重新计算摘要:浏览器使用与 CA 相同的哈希算法(如 SHA-256),对当前收到的证书内容(除签名外的部分)重新计算,得到一个新的当前摘要。
比对摘要:如果两个摘要完全一致,说明证书未被篡改,且确实是该 CA 签发的(因为只有 CA 的私钥才能加密出可以被其公钥解密的签名)。如果不一致,则验证失败,浏览器显示“证书无效”或“不安全”警告。
生成会话密钥
证书验证通过后,客户端从证书中取出服务器的公钥。此时,客户端生成第三个随机数,称为预主密钥,并使用服务器的公钥将其加密后发送给服务器。服务器用自己私钥解密,获得预主密钥。
至此,客户端和服务器都拥有了三个随机数:Client Random、Server Random、Pre-master Secret。双方使用协商好的算法,将这些随机数混合计算出最终的会话密钥(一种对称加密密钥)。
握手完成
客户端发送一条用会话密钥加密的消息,告知握手完成。
服务器也发送一条加密消息作为回应,并切换至加密通信。
之后,所有的应用层数据(即 HTTP 请求和响应)都将使用这个会话密钥进行对称加密传输,确保通信的机密性、完整性和身份认证。
HTTP请求与响应
TLS 握手完成后,浏览器和服务器就建立了一条可靠的安全通道,可以开始正式的 HTTP 通信了。
具体步骤:
客户端加密发请求:客户端先把普通的 HTTP 请求(比如想访问某个网页的
GET /index.html请求),用双方约定好的 “会话密钥” 加密,再通过 TLS 协议打包发给服务器。

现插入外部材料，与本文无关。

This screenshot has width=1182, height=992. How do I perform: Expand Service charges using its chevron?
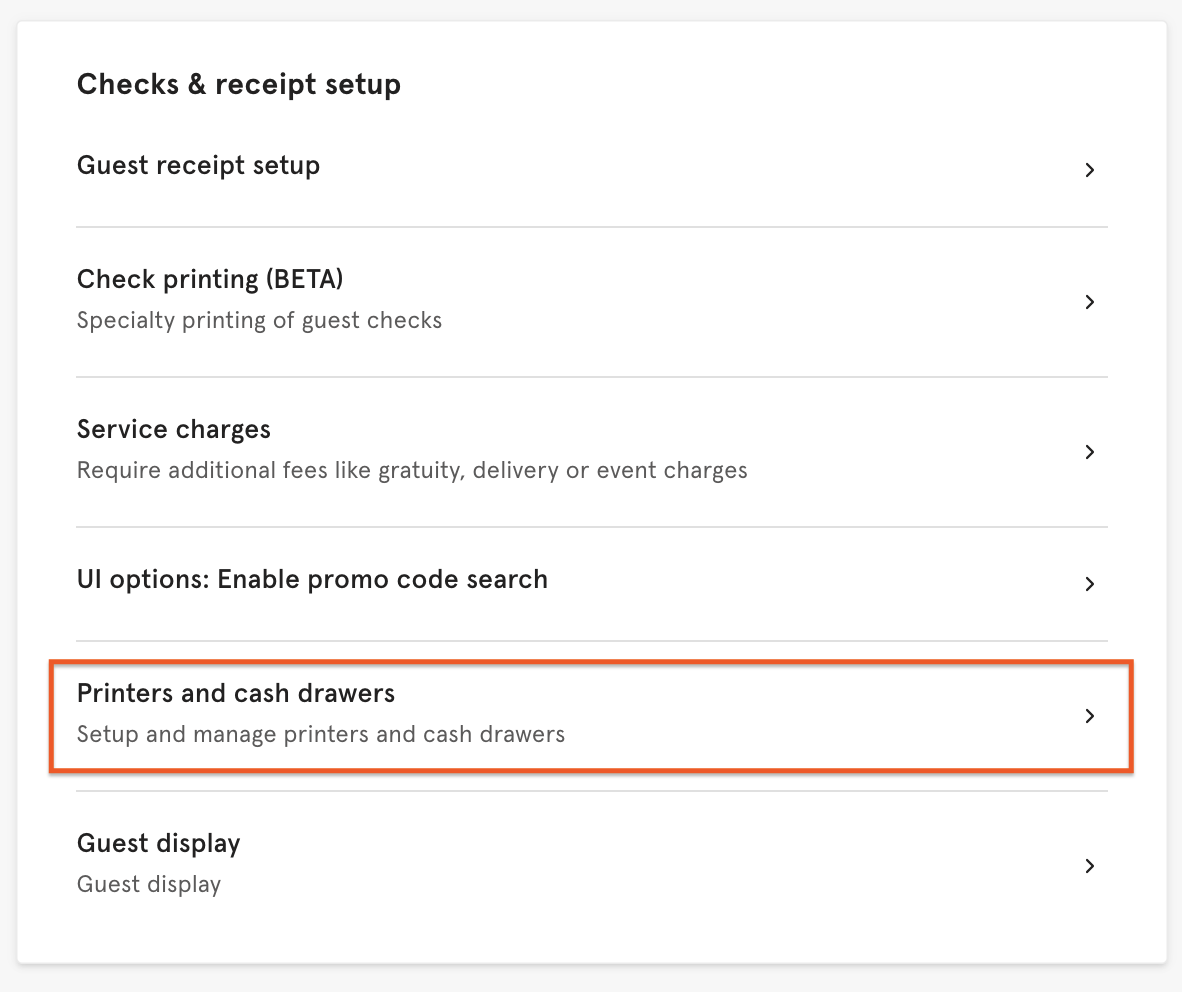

服务器解密处理请求:服务器拿到加密的请求后,用同一个密钥解开,就能看到原始的 HTTP 请求,接着按正常流程处理这个请求(比如查找对应的网页内容)。
服务器加密发响应:服务器把处理结果(比如 “请求成功” 的 200 状态码、网页内容)同样用会话密钥加密,再发回给客户端。
客户端解密看网页:客户端解开加密的响应数据,得到完整的 HTTP 响应,最后由浏览器把网页内容展示出来。
关闭TCP连接
HTTP/1.1 默认启用持久连接(Connection: keep‑alive),允许在同一个 TCP 连接上传输多个 HTTP 请求与响应,减少频繁建立和断开 TCP 连接带来的性能开销。当数据传输完成,或客户端、服务器主动关闭连接时,会通过TCP 四次挥手断开连接:
一方发送 FIN 报文,表明不再发送数据;
对端回复 ACK 报文,确认收到关闭请求;
对端也发送 FIN 报文,表明自身也无数据需要发送;
最初发送方回复 ACK 报文,TCP 连接正式关闭。
完整流程图
总结
一次完整的 HTTP/HTTPS 通信始于用户输入 URL,浏览器首先通过 DNS 解析将域名转换为目标服务器的 IP 地址,随后与服务器进行 TCP 三次握手建立可靠的传输通道;若使用 HTTPS,则在 TCP 连接之上进行 TLS 握手,服务器发送包含公钥和 CA 签名的数字证书,浏览器验证证书的信任链及数字签名的有效性以确认服务器身份,并协商生成会话密钥用于后续对称加密,接着浏览器通过加密连接发送 HTTP 请求报文,服务器处理请求后返回 HTTP 响应报文,最后通过 TCP 四次挥手关闭连接,释放资源。